H. A school district should not accept nor require a notice of intent for any child younger than seven years or older than sixteen years.

I. The school district shall record the number of students instructed at home on the appropriate form issued by the State Department of Education.

CHN Note:
The Notice of Intent (NOI) is part of the suggested procedures contained in the C-14 Guidelines. Filing this notice is voluntary; there is no statute stating the NOI is mandatory. Following is the state form that includes a minimum of information. If you want to file the NOI, then the information below is the only information that you should be asked to provide. If you choose to file the NOI, you may want to participate in an end-of-school-year Portfolio Review (PR) if, and only if, your local school district requests you to do so. At a PR, a parent “must be able to show that instruction occurred”. Period. The NOI and the PR are not required by law, so both are optional for parents.

Sample Notice of Intent


Name of Student:
Date of Birth:
Telephone number:

Name of Teacher:
Teacher’s Telephone Number:

Subjects to be taught are (yes or no):
English Grammar
U.S. History
Citizenship (including a study of town, state, and federal governments)

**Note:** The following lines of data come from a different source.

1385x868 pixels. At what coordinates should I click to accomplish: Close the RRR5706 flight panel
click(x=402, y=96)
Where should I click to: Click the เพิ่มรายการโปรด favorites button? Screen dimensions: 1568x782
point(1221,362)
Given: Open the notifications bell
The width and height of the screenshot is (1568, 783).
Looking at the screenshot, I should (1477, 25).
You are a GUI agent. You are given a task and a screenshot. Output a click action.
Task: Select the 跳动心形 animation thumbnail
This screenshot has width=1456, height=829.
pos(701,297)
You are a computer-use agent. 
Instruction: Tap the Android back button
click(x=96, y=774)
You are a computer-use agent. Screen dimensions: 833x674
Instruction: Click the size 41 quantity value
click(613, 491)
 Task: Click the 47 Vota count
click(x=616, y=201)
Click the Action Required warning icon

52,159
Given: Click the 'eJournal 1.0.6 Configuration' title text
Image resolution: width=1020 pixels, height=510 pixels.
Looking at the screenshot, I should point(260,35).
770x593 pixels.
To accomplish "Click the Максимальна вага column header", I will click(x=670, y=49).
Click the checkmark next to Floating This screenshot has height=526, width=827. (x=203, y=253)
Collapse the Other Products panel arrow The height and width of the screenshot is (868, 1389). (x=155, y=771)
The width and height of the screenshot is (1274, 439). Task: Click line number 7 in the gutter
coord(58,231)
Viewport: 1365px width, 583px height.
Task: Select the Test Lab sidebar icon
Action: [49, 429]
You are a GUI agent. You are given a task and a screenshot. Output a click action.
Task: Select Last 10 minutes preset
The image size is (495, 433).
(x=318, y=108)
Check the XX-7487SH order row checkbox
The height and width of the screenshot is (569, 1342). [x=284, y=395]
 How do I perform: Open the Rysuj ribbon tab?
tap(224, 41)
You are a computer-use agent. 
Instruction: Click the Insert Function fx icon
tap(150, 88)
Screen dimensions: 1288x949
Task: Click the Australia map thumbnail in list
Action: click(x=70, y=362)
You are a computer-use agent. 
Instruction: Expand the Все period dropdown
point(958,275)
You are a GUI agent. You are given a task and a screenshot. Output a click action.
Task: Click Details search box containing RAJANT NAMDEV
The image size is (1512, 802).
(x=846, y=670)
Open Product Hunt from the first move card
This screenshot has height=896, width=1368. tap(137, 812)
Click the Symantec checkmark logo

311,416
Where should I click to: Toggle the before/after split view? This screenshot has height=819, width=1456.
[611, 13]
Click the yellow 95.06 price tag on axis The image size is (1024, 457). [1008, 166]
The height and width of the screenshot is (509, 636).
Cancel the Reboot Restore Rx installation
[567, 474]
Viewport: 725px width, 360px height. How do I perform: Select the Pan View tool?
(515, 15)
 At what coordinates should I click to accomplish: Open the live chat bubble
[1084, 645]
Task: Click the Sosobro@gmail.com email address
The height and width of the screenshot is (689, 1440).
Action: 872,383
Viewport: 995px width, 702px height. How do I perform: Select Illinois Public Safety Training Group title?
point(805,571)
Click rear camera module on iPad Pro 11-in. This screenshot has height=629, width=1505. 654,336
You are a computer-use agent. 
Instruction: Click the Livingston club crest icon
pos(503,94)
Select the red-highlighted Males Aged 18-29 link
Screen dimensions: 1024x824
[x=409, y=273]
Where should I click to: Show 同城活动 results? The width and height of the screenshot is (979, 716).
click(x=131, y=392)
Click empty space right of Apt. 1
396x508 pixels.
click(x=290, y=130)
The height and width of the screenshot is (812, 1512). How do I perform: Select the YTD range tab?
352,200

Total number of days scheduled for instruction:

Teacher’s method of assessment of student progress:

An annual portfolio review will be held on or about:

I acknowledge and accept full responsibility for the education of my
child in accordance with the requirements of state law.

Parent’s Name ______________________________
Date __________________________

I only acknowledge receipt of this form and render no opinion as to the
appropriateness of the planned program.